--- Selected excerpt ---

Before I get started with the review – the Cybils Award winners were announced today! And while I really like reading through as many of the finalists as I can, going for just the winners can be a lot less overwhelming.

I really enjoy Stacey Lee’s books, and I try to read all of Rick Riordan Presents books I can, so I couldn’t resist reading this one – just out this month!

Winston Chu vs. the Whimsies
by Stacey Lee.
Read by Brian Kim McCormick

Rick Riordan Presents, 2023

Listened to the audiobook through Netgalley.

Ebook and audiobook available through Libby.

Winston Chu has just baked his father’s favorite shoofly pie in his cooking class, in honor of the anniversary of his death – “Dadiversary”.  He’s confident in his skateboarding skills, but somehow as he and his best friend, Mac, are heading home, he trips, flipping the pie onto a pair of truly scary-looking men.  As they also drive the men away from the store they’re outside, the owner of Mr. Pang’s Whimsies gives Winston an ancient broom and dustpan as a reward.  But when things start going missing at home – his soccer jersey, his older sister’s favorite stuffie – even his baby sister – Winston knows he needs to figure out what’s going on before it’s too late.

---

Given problem :: Repeat the book review word for word from "I really enjoy" to "available through Libby.". The data after the book review is not needed here.

--- Supplied data ---

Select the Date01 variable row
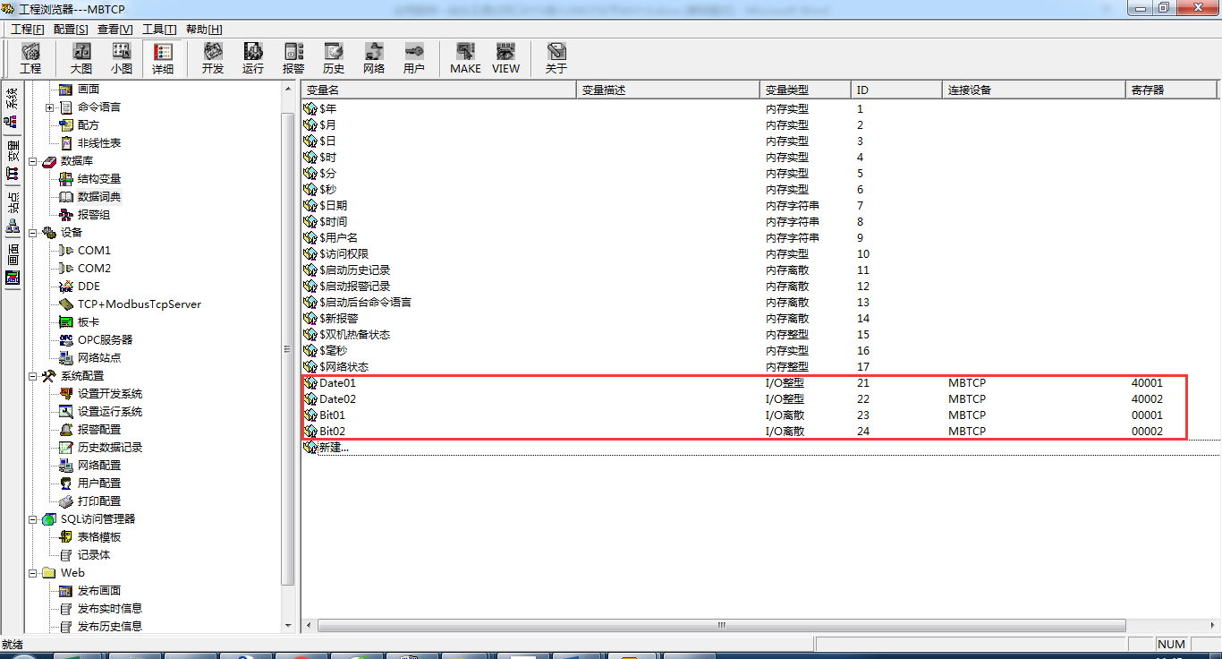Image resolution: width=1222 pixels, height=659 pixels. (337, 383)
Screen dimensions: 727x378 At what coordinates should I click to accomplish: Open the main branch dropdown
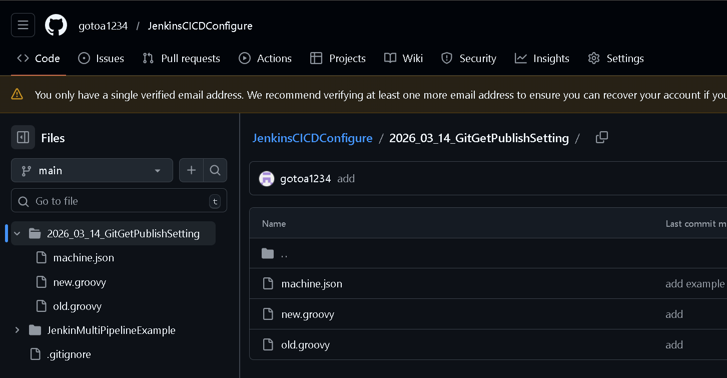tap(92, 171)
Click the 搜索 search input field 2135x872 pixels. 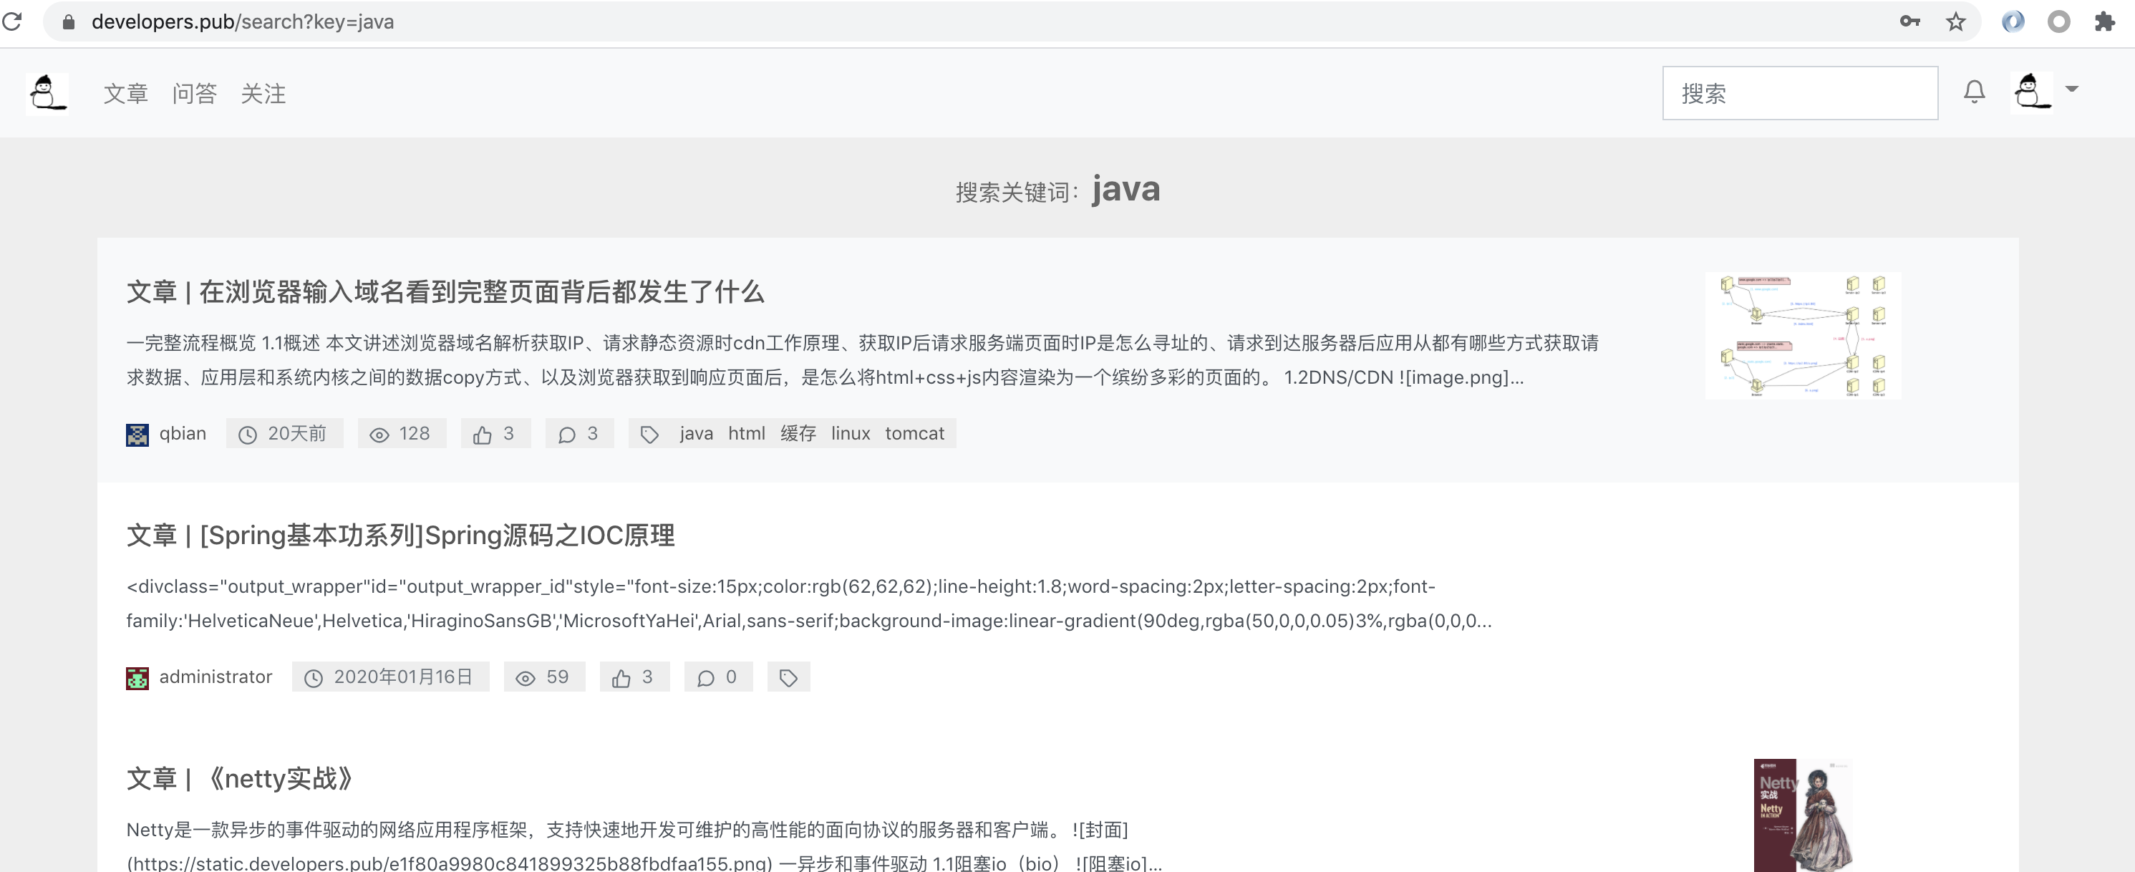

---

The completed task ::
I really enjoy Stacey Lee’s books, and I try to read all of Rick Riordan Presents books I can, so I couldn’t resist reading this one – just out this month!

Winston Chu vs. the Whimsies
by Stacey Lee.
Read by Brian Kim McCormick

Rick Riordan Presents, 2023

Listened to the audiobook through Netgalley.

Ebook and audiobook available through Libby.